What to produce:
Reproduce exactly the lines from the one containing "Instruction: Select the" through the last line of the records below, both included. Leave out any pictures.

Raw data:

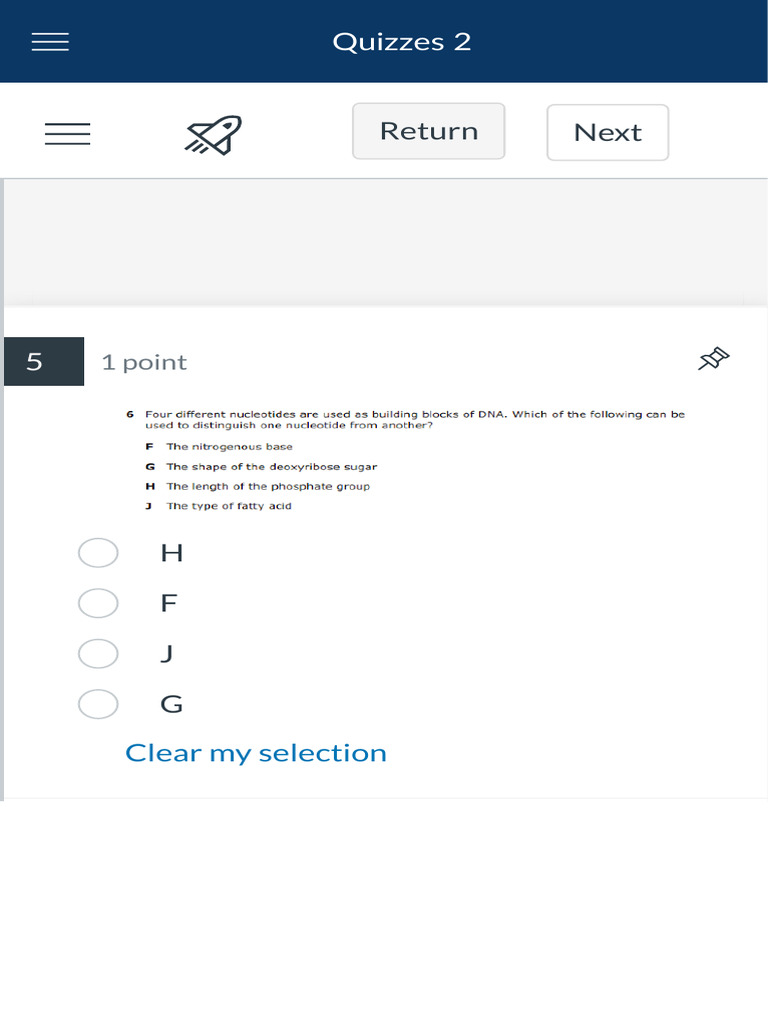Select answer option H
The height and width of the screenshot is (1024, 768).
[x=98, y=553]
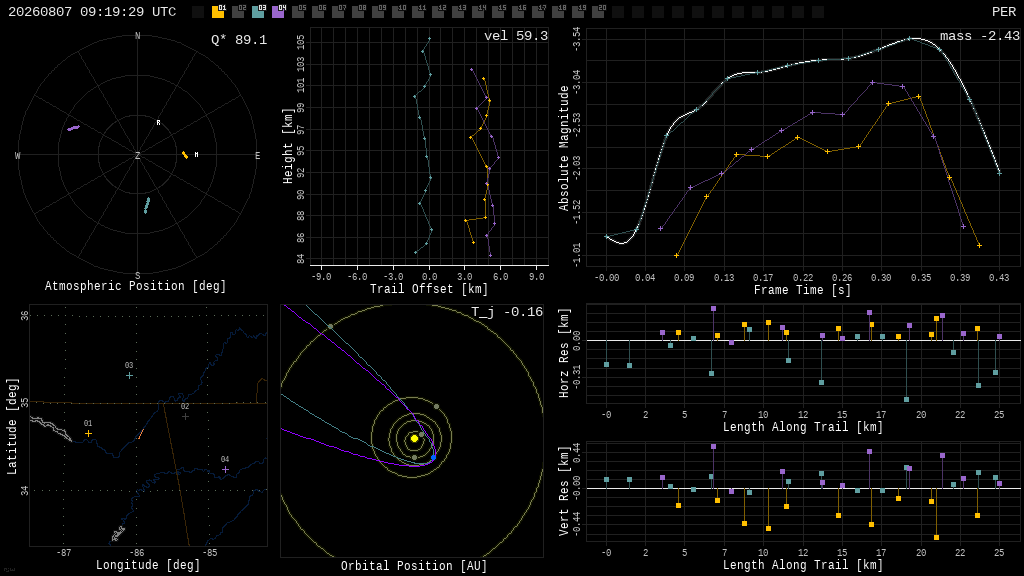Viewport: 1024px width, 576px height.
Task: Click the PER shower label
Action: 1004,12
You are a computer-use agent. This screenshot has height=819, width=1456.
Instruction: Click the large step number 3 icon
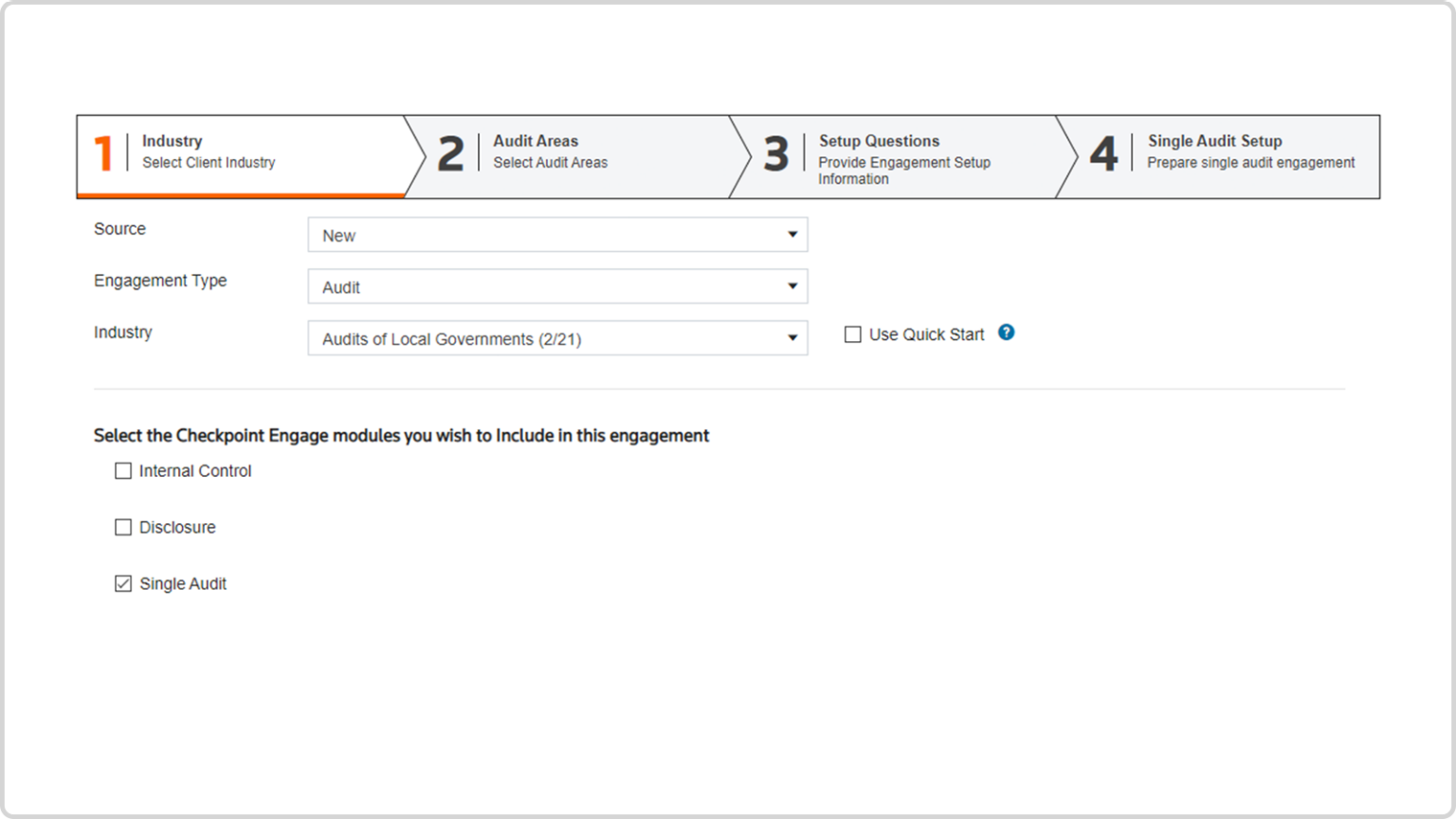(776, 154)
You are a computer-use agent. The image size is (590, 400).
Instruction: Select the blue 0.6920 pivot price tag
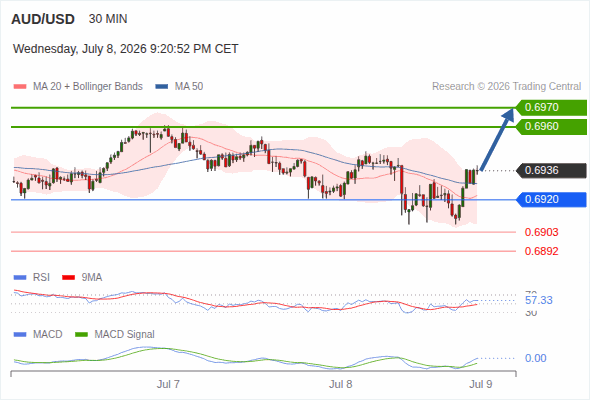551,199
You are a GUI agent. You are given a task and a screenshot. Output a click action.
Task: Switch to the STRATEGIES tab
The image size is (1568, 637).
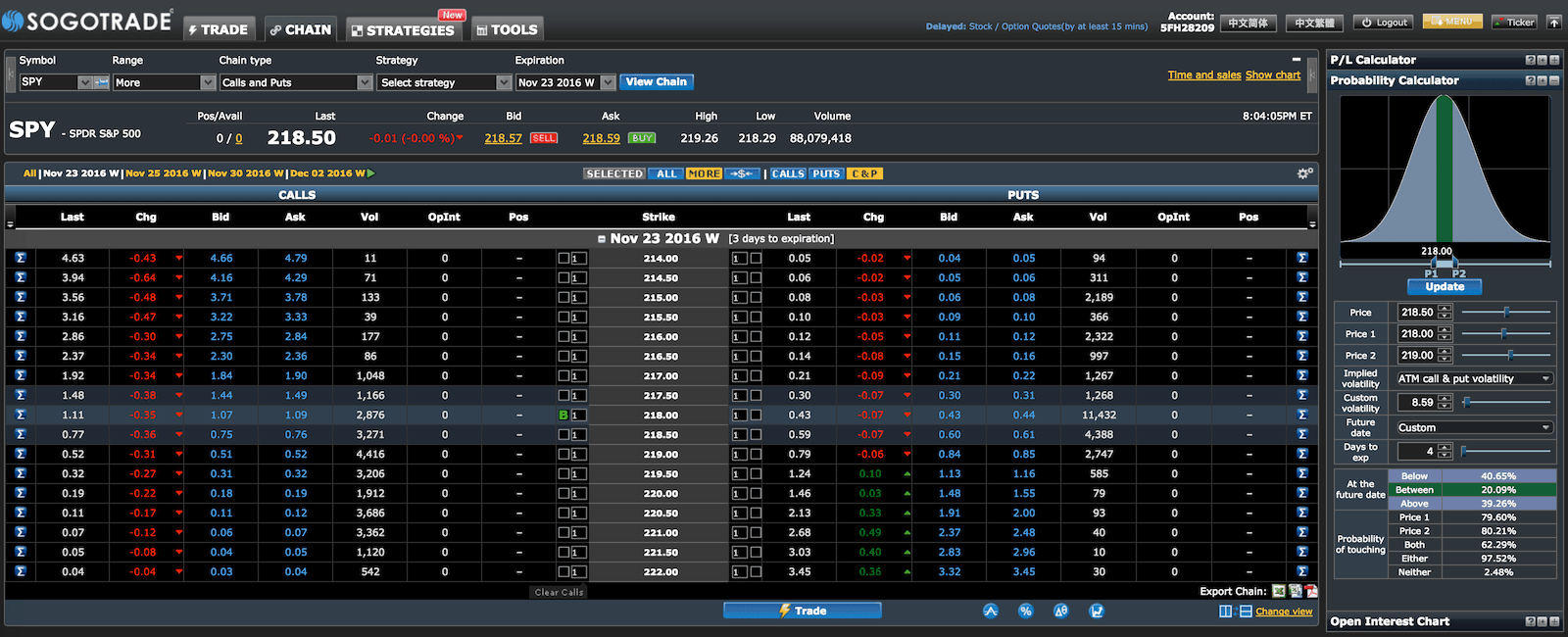pos(403,29)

Written response:
Instruction: Select the blue 0.6920 pivot price tag
551,199
You are a GUI agent. You are given a task and a screenshot. Output a click action.
Task: Switch to the STRATEGIES tab
The image size is (1568, 637).
pos(403,29)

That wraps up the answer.